> _Task statement_
The answer must consist solely of the line that contains "Given: Expand the ZLOCAL package node" and all subsequent lines of the data, each reproduced exactly.

»»

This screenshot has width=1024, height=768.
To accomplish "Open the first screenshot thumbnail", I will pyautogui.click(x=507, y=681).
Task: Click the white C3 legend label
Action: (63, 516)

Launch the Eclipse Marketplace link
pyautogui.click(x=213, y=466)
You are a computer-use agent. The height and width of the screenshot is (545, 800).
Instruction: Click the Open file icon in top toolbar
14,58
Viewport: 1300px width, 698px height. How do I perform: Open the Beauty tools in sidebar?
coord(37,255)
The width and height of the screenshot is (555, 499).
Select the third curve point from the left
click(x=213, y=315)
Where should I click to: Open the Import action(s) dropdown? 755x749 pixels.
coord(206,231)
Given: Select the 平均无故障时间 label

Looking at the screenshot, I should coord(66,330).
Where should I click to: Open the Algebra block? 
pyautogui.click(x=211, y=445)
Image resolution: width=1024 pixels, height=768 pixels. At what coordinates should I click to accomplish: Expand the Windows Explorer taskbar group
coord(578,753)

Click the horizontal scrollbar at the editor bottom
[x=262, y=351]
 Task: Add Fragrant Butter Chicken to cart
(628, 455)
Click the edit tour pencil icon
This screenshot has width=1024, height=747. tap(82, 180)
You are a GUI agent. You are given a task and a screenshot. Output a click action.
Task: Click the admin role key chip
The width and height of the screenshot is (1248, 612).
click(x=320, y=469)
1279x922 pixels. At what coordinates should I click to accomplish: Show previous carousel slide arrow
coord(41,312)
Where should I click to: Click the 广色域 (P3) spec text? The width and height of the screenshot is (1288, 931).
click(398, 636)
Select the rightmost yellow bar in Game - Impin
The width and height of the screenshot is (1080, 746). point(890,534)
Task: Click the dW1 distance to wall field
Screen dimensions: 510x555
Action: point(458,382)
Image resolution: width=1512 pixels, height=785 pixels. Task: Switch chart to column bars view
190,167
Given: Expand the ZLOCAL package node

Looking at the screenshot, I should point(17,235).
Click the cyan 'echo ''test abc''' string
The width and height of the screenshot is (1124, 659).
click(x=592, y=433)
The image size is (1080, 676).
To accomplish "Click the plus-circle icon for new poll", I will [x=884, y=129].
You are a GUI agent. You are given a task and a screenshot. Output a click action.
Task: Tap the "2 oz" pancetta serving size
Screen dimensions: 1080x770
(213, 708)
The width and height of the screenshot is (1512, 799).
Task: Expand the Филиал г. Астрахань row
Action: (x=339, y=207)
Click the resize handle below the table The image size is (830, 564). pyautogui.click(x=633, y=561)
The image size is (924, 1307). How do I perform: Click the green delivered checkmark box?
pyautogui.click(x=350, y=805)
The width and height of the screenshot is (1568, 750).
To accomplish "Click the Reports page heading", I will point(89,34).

««

> _Solution_
Given: Expand the ZLOCAL package node

Looking at the screenshot, I should point(17,235).
Click the cyan 'echo ''test abc''' string
The width and height of the screenshot is (1124, 659).
click(x=592, y=433)
The image size is (1080, 676).
To accomplish "Click the plus-circle icon for new poll", I will [x=884, y=129].
You are a GUI agent. You are given a task and a screenshot. Output a click action.
Task: Tap the "2 oz" pancetta serving size
Screen dimensions: 1080x770
(213, 708)
The width and height of the screenshot is (1512, 799).
Task: Expand the Филиал г. Астрахань row
Action: (x=339, y=207)
Click the resize handle below the table The image size is (830, 564). pyautogui.click(x=633, y=561)
The image size is (924, 1307). How do I perform: Click the green delivered checkmark box?
pyautogui.click(x=350, y=805)
The width and height of the screenshot is (1568, 750).
To accomplish "Click the Reports page heading", I will point(89,34).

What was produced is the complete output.